3 Penny Stocks to Watch in February 2022
- Gingko Bioworks Holdings Inc. (NYSE: DNA)
- Seanergy Maritime Holdings Corp. (NASDAQ: SHIP)
- Root Inc. (NASDAQ: ROOT)
Gingko Bioworks Holdings Inc. (NYSE: DNA)
Today, shares of DNA stock managed to climb by almost 7% at midday. While many large gains like this occur without news, there are a few reasons why DNA stock is climbing right now. Today, Bank of America Securities announced coverage of Gingko Bioworks, initiating a Buy rating and an $8 price target.
While price targets are simply that, they are still crucial for investors to consider. This seems to be the main reason that DNA stock is climbing right now. However, the company did make an exciting announcement a week or so ago. On January 19th, Gingko announced the acquisition of Project Beacon Covid-19 LLC. This is a Boston-based social organization that is working on increasing the availability of Covid testing in Massachusetts.
“As we embark on a new wave of the pandemic and grapple with the spread of the Omicron variant, large-scale testing will be critical to help keep kids in schools and mitigate the spread of COVID-19. ntegrating Project Beacon’s capabilities with our Concentric by Ginkgo offering will enable us to further empower communities in Massachusetts and beyond with the tools they need to make important public health decisions.”The Chief Commercial Officer of Gingko, Matt McKnight,
This is very exciting news, and any company involved in treating, diagnosing, or curing Covid-19, has come into the public eye in the past few months. So, with that in mind, will DNA stock make your list of penny stocks to watch?
Seanergy Maritime Holdings Corp. (NASDAQ: SHIP)
Today, shares of SHIP stock managed to climb by almost 12% at midday. It’s tough to say why SHIP stock is moving so heavily right now, but, it did make an exciting announcement on January 24th. On Monday, the company stated that it expects its Q4 TCE (time charter equivalent) to exceed $36,000 per ship per day. This is above the previous guidance of $35,200 per ship per day.

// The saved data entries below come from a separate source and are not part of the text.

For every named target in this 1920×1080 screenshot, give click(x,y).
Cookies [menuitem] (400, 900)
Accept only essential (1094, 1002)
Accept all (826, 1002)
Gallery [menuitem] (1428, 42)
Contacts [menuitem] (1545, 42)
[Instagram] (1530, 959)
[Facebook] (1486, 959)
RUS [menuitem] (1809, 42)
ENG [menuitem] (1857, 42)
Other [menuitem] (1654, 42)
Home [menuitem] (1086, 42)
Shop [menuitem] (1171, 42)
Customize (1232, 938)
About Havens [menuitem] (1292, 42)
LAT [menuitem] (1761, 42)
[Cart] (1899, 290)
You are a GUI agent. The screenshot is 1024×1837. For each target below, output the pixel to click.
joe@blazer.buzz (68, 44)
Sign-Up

“As a result of our pro-active hedging strategy in 2H21, we estimate that we will overperform the current spot market rate by approximately 50% in the first quarter. Moreover, our robust EBITDA generating capacity in multiple freight environments attests to our firm belief that our shares are currently significantly undervalued.”The CEO and Chairman of Seanergy, Stamatis Tsantanis
This is great news and could be the reason that SHIP stock is moving right now. In the past five days, shares have climbed by around 16%, which is no small feat. Considering all of this, will SHIP stock be on your penny stocks watchlist next month?
Root Inc. (NASDAQ: ROOT)
Another sizable gainer of the day is ROOT stock, which shot up by over 15%. Before we get into why, it’s important to understand what Root Inc. does. The company is a provider of insurance, revolutionizing the industry through data science and technology.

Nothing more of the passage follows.